> _Provided entries_
.....
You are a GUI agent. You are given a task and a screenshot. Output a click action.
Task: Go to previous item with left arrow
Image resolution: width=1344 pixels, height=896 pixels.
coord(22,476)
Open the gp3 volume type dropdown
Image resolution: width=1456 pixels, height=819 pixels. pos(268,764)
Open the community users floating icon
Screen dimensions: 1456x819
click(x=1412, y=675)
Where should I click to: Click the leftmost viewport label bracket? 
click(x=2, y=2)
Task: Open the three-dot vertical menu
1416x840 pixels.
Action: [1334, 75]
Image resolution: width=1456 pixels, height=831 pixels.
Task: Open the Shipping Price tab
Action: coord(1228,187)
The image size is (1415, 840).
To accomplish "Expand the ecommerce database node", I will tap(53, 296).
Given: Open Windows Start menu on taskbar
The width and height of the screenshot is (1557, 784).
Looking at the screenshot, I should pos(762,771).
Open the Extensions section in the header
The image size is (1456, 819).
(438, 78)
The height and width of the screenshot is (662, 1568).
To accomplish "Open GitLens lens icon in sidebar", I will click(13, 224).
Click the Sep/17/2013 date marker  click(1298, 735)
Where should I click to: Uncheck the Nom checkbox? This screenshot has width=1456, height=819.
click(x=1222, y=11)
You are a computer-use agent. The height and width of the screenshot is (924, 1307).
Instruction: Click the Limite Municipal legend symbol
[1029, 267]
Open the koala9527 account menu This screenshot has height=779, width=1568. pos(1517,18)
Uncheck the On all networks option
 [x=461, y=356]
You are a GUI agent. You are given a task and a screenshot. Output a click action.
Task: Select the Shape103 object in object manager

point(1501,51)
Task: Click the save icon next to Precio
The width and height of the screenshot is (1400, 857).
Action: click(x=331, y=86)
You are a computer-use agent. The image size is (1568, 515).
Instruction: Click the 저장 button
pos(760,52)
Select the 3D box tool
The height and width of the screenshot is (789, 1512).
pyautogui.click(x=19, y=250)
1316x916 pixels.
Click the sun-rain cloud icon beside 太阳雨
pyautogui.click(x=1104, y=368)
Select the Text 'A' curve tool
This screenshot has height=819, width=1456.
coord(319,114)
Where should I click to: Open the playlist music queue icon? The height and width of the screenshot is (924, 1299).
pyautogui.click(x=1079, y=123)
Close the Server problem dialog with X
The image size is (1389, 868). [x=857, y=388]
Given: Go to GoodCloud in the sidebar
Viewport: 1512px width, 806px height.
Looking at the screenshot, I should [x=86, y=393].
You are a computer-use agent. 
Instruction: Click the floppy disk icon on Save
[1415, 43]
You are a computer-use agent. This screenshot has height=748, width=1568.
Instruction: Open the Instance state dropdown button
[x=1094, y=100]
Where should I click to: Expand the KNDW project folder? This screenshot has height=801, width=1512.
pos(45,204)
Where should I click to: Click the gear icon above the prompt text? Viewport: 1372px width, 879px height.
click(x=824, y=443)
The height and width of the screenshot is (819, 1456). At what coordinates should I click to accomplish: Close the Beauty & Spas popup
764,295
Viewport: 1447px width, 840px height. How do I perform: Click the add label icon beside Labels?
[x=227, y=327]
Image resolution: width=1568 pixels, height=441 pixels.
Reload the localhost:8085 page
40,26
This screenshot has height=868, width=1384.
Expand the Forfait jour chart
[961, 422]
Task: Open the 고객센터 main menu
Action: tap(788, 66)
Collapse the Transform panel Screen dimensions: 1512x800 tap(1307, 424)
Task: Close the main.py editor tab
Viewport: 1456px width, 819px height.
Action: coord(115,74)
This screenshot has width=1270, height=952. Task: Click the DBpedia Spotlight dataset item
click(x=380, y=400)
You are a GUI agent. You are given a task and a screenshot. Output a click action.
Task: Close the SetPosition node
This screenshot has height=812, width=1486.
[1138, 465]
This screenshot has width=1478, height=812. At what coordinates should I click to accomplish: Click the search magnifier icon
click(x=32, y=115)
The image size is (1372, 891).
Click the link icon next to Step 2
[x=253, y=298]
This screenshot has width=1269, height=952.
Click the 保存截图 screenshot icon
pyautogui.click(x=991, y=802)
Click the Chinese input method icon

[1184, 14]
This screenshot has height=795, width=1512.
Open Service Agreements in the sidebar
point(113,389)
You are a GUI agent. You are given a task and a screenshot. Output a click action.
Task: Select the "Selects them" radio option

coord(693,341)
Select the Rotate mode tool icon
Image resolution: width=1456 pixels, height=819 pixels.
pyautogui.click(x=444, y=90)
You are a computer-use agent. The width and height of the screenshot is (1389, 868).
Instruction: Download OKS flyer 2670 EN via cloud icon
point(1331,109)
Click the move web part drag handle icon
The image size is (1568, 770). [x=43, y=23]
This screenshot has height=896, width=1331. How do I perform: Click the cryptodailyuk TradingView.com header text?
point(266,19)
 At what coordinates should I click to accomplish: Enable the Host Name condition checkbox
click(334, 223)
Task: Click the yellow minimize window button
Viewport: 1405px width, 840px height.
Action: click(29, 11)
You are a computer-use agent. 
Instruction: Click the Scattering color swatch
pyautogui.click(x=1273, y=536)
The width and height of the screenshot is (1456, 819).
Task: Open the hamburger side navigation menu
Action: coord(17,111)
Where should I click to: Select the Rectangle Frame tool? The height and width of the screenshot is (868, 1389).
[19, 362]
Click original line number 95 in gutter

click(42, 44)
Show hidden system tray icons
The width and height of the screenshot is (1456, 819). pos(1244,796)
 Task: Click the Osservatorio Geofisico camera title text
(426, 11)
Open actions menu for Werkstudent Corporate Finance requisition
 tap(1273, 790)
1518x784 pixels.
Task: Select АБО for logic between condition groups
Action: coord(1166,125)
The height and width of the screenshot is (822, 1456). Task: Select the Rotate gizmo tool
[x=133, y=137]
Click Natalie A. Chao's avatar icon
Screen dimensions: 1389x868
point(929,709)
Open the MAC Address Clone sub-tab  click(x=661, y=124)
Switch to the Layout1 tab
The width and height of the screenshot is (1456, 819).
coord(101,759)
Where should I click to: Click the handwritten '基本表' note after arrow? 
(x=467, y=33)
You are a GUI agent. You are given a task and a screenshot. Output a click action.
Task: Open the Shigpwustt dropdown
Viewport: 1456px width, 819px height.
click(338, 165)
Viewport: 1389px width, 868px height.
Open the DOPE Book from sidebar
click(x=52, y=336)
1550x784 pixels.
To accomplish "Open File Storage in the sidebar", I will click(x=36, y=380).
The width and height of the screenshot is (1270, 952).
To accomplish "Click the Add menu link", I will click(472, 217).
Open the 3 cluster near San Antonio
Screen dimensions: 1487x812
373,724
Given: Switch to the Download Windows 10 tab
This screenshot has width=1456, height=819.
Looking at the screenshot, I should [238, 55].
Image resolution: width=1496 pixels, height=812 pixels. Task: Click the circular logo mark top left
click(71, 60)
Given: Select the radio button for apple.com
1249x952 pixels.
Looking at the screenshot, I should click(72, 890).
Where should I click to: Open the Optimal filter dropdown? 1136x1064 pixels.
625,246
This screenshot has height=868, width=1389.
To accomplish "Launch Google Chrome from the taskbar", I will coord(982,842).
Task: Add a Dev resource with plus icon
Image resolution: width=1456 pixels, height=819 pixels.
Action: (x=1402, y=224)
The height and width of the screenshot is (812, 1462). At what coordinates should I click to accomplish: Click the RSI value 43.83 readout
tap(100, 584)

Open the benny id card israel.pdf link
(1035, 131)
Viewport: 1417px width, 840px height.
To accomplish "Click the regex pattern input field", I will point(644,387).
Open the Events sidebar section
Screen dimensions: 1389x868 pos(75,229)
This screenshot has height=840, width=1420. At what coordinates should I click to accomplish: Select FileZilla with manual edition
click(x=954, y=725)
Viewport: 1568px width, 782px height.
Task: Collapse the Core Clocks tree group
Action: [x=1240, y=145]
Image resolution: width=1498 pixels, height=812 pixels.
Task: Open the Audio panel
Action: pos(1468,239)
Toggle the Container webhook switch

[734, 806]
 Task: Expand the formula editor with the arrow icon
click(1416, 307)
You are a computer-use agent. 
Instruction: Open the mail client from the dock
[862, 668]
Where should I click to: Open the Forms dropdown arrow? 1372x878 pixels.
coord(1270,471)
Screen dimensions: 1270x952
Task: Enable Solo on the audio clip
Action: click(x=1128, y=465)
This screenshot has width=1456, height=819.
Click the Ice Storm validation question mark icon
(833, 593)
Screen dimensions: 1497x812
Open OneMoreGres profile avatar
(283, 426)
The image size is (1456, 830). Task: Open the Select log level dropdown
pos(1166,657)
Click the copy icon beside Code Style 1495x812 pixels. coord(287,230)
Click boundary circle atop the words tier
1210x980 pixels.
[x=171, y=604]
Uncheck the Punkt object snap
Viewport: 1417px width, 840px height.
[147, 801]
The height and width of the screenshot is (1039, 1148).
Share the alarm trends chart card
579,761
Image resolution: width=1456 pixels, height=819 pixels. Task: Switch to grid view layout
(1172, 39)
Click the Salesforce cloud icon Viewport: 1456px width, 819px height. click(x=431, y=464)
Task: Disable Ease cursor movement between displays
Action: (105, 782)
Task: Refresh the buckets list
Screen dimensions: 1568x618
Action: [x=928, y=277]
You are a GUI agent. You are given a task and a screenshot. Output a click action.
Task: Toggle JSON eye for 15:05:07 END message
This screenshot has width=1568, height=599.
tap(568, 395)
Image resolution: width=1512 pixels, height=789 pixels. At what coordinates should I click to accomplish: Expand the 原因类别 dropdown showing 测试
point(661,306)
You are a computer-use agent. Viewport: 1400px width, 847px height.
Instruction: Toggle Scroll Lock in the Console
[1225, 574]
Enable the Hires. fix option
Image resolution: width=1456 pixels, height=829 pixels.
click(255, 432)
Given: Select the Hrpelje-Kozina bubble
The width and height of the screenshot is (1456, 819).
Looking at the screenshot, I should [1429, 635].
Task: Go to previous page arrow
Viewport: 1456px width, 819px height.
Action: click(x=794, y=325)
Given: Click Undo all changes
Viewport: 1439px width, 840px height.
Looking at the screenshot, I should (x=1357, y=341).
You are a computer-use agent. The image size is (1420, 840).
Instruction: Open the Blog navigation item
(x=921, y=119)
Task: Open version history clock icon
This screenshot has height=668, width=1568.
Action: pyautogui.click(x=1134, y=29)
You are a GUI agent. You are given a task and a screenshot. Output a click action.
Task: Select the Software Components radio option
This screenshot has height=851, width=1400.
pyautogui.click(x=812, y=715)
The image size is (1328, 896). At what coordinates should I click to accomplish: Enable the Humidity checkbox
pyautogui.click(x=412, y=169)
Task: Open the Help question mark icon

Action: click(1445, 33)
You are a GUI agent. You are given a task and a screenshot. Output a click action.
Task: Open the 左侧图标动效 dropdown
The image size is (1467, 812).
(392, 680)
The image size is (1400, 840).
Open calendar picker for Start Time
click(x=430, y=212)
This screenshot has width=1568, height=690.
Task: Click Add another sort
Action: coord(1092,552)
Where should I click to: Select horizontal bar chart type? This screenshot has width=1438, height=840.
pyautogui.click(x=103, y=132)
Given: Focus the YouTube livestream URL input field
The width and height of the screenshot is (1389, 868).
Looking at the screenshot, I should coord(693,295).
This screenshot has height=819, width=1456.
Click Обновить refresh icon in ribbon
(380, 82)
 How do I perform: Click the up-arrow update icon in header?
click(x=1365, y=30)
.....
> _Instructions to follow_
Report every line in the data that holds "previous", copying each one.

> _Final answer_
Task: Go to previous item with left arrow
Task: Go to previous page arrow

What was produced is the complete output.